The overall goal for all this imagery is to illustrate something in a way that can come across to everyone – both epileptics and non-epileptic alike – something non-literal to open itself to a wider sphere of understanding.
BM: You also create games! How do all of your artistic and thematic interests impact your approach to game design?
IOA: Right now a lot of the game work I’m doing is art for two different projects – in one, I’m the character designer/artist, and on the other, I’m the background artist. So it’s cool because I get a lot of practice on both of those elements that are important to comics – in the cross-section of these two mediums, both of them inform the other. That’s part of why I love doing both comics and games – it’s such a unique combo!
The game I’m character artist-ing on – Four Horsemen – is actually about four teens coping with institutionalized racism and xenophobia.
Ultimately, I’m interested in games that don’t have easy choices, or games that make a player think / learn in ways that they haven’t before. I’ve been through a lot of complicated experiences – as you might guess from Mis(h)adra – so I like games that put you through non-normative eyes and difficult choices. Those are the kind of games that I like to work on and create!
BM: I know you also help with a lot of curatorial work at Babycastles in NYC. You’ve assisted with shows centering the work of Muslim artists (Salaamalaikum Babycastles), Arab artists (Habibicastles), and an upcoming show will center Palestinian artists (Art Palestine). What is the importance of doing this kind of curatorial work to you?

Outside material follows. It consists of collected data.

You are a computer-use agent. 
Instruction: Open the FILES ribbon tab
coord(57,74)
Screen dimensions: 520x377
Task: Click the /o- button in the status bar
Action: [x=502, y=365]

IOA: The importance of this stuff is really just – we exist and deserve to be seen! Arab artists – as well as MESA/MENA and Muslim artists as a whole – are constantly being passed up or treated as non-existent… or being treated with open hostility, even. I don’t think it’s a stretch to say that it’s a fight to openly assert this identity and be listened to. Whatever I can do to help myself and others in this way, to help contribute to a solution for us – that’s what I want to do. It’s important for me to represent myself in my own work, but I think there’s a lot of good to be found in helping each other as a cultural-creative community.